Was Jesus Married?

Q

What is your opinion of the news of Jesus’ wife being mentioned in a Fourth-Century Papyrus Fragment – I believe Bloomberg News reported on it.

A

Something like this comes up every few years. I don’t pay any attention to it. Someone will get their 15 minutes of fame and then it will be seen for the fraud it is.

In other such claims Mary Magdeline has been suggested as being the Lord’s wife, but it would have been a violation of the Mosaic law for the Lord to have married her. Jesus came to be our High Priest. The Law forbids a priest from marrying a woman who isn’t a virgin unless she’s the widow of another priest. The High Priest couldn’t marry a non-priestly widow and was specifically forbidden from marrying a prostitute. (Lev 21:13-14) Jesus said He didn’t come to abolish the Law but to fulfill it.

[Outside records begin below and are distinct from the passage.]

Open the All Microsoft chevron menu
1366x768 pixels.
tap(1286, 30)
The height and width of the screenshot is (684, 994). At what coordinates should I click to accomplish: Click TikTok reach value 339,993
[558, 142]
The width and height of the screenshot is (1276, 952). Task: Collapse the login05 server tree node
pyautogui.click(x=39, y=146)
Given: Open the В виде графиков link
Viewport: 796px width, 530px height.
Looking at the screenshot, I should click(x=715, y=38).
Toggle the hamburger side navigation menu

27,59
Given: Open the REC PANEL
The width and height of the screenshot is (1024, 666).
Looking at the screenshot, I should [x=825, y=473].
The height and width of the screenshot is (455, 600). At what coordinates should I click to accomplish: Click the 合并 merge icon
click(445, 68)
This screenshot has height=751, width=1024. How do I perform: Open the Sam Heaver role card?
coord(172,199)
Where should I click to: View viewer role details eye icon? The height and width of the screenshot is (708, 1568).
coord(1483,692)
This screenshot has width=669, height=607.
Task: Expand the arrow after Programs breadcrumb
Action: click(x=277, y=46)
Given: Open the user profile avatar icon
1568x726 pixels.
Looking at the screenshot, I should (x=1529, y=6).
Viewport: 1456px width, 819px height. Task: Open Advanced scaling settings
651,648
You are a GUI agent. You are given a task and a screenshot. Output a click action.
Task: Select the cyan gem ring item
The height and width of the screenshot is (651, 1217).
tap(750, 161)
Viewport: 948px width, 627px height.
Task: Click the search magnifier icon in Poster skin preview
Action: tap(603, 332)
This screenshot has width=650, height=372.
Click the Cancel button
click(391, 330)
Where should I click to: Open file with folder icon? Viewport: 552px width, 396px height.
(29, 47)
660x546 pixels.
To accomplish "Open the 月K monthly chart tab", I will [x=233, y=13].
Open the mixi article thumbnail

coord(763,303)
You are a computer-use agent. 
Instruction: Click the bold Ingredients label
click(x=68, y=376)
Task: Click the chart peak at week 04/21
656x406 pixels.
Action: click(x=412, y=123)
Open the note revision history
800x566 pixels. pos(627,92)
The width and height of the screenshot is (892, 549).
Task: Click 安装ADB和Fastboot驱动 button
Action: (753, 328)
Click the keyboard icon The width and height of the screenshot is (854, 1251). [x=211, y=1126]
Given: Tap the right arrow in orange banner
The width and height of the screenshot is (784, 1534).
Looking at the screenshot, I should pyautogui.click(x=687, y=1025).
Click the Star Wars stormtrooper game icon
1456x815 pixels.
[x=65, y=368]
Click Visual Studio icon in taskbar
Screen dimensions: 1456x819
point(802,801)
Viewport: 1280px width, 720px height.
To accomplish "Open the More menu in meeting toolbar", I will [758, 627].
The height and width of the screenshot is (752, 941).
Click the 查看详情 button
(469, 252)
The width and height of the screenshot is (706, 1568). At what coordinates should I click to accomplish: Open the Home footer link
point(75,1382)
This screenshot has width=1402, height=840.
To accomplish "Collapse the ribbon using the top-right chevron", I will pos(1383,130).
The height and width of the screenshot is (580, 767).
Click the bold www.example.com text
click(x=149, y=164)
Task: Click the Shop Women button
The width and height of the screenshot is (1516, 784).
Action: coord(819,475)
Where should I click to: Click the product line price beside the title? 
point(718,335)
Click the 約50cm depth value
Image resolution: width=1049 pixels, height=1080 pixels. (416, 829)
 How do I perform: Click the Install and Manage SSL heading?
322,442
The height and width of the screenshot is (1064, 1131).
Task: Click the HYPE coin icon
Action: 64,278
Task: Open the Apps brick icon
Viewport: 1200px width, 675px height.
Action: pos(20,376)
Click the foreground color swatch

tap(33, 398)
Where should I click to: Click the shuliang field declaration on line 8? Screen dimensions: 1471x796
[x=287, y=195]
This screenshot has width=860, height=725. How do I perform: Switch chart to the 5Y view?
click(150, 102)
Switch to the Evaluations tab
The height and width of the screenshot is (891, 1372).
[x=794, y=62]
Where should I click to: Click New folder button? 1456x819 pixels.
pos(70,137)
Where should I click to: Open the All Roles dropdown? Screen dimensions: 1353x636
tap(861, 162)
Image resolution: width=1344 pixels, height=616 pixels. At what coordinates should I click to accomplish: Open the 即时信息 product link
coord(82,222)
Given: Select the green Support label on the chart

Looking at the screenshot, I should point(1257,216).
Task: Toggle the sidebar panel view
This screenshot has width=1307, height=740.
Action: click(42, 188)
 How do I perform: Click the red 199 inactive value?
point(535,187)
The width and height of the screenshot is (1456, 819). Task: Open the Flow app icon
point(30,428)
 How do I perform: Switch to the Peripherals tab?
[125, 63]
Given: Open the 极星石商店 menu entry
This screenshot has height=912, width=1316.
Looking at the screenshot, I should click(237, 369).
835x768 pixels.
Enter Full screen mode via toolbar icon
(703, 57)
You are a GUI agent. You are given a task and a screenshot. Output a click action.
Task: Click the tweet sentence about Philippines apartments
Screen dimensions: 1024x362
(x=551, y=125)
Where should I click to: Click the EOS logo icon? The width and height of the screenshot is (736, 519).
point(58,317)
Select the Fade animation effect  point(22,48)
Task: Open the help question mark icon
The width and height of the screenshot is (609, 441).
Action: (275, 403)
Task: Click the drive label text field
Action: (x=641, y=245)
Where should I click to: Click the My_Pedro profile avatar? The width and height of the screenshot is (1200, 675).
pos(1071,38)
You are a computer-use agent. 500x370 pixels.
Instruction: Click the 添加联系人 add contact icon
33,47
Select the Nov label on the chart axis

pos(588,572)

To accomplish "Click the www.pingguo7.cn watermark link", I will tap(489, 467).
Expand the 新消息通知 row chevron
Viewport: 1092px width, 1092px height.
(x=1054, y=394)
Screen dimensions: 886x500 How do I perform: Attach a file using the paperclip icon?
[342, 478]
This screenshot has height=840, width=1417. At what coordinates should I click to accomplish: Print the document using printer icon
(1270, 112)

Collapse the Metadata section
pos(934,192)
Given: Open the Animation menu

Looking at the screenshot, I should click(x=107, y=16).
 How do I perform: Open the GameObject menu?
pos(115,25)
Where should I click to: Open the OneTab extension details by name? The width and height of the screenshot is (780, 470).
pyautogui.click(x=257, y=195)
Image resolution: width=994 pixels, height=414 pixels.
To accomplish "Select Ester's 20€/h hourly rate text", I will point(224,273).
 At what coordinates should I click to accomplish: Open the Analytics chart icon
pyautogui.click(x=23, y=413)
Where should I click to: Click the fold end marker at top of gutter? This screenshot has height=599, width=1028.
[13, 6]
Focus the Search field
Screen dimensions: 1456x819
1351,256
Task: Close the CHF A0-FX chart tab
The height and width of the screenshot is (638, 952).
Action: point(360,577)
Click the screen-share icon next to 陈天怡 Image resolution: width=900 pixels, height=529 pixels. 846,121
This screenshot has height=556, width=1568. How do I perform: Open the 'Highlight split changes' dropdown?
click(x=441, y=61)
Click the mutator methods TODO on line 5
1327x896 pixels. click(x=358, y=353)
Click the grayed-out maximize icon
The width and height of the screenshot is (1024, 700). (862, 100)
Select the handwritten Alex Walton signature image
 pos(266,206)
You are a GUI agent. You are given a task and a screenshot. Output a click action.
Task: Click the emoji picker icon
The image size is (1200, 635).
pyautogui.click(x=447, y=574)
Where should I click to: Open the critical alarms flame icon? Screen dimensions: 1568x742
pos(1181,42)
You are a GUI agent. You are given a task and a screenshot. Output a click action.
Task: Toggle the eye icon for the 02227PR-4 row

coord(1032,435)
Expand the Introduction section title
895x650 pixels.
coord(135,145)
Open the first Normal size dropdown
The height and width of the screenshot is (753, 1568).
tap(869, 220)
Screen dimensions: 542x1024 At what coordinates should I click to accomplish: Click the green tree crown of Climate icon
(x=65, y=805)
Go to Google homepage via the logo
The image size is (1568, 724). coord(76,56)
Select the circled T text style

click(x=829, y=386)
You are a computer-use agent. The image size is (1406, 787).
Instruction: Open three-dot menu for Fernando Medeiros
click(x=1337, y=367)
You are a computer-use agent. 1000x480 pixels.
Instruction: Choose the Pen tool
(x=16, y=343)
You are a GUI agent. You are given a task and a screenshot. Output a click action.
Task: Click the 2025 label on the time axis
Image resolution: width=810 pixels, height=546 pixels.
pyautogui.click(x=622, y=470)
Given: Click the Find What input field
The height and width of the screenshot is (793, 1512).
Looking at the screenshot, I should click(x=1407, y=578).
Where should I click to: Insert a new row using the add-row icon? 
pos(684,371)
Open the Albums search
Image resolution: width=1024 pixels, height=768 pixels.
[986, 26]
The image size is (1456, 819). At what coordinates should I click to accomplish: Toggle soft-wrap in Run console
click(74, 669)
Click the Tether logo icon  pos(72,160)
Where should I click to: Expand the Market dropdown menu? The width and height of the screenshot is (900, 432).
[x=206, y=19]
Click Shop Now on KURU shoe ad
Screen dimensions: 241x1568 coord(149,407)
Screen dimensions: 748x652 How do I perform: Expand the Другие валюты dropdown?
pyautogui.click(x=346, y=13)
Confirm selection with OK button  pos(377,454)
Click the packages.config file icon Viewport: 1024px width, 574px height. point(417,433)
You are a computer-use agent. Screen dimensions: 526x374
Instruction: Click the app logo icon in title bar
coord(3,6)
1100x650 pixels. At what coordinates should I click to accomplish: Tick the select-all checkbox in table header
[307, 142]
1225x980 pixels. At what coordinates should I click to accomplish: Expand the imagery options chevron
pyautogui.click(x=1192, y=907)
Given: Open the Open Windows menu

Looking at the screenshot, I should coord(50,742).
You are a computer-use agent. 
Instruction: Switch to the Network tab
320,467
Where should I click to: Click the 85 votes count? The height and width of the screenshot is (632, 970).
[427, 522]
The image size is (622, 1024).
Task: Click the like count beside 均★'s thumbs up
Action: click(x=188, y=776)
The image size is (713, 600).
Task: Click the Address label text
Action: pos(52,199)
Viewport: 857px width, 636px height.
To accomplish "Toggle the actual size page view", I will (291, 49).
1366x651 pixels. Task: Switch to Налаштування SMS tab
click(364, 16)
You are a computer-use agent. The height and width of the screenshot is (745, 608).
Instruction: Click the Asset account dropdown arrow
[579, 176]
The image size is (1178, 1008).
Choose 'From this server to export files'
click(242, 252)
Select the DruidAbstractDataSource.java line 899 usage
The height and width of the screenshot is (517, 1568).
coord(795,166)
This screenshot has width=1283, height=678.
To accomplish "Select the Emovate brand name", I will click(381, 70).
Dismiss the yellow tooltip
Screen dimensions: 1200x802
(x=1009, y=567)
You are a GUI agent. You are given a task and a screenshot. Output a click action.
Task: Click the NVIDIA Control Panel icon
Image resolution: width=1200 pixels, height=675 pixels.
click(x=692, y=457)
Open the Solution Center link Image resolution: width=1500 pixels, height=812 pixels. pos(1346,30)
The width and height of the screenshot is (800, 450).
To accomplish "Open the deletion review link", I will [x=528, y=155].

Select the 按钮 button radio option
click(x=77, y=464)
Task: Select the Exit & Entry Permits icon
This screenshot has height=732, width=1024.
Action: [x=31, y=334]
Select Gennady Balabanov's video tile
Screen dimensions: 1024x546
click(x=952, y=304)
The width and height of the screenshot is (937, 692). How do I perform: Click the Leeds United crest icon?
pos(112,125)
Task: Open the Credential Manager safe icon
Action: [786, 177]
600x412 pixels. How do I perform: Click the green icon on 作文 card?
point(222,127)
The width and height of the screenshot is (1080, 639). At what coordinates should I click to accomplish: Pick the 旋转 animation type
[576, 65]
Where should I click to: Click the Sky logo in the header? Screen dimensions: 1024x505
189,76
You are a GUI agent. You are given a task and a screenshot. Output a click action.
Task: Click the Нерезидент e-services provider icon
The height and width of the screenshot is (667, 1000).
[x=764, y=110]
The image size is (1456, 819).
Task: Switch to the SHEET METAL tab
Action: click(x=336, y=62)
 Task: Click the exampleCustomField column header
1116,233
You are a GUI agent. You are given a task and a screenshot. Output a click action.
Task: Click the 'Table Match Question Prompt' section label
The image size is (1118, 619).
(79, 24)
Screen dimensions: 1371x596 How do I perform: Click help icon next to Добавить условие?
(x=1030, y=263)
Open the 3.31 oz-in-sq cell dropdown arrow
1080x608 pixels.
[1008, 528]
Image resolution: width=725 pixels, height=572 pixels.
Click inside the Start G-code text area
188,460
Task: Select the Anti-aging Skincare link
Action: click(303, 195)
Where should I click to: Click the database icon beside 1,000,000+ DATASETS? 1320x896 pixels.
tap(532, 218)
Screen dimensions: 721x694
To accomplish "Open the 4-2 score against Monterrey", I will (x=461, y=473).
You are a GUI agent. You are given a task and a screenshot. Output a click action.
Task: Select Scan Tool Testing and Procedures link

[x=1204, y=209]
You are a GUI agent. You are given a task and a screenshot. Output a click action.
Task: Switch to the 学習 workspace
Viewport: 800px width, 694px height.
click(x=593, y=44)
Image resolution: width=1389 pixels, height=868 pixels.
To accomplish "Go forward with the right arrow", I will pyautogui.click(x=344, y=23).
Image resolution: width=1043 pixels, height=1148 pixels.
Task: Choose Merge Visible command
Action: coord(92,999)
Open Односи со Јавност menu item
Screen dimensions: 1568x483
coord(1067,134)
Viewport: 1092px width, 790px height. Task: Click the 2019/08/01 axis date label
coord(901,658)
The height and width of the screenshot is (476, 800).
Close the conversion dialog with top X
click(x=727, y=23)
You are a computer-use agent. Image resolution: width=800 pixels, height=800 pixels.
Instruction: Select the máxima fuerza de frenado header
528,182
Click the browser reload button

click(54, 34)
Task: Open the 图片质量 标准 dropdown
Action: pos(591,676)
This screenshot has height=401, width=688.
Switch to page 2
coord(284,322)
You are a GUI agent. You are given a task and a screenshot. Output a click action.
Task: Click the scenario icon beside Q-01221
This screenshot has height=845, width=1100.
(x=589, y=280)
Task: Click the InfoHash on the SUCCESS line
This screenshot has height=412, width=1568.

In Genesis 6 the Bible says that one reason for the Great Flood was to judge those from the angelic host who took on the appearance of men, married human women and produced children contaminating the human gene pool. Would a Righteous and Just God now take this action for Himself while holding those others in chains for judgment? Think about it!

But most importantly would God, who became man to offer His sinless life as a ransom for the sins of humanity, have permitted His mission to be destroyed and mankind to be lost by falling into sin Himself? The reason for the restrictive betrothal customs in the Lord’s time was to keep the couple from yielding to the slightest temptation. Remember any sex outside of marriage was punishable by death in those days, and the Lord himself cautioned us that even lustful thoughts render us guilty (Matt 5:28). His own Law required the shedding of innocent blood as the only acceptable sacrifice for sin. In order to be our Savior, He had to remain sinless in thought, word, and deed.

Could a man, in love with a beautiful woman, prevent even one lustful thought from entering his mind? It doesn’t make sense! This is just the latest attempt to portray Jesus as a mere man by people who don’t understand what it took to purchase our freedom from the bondage of sin.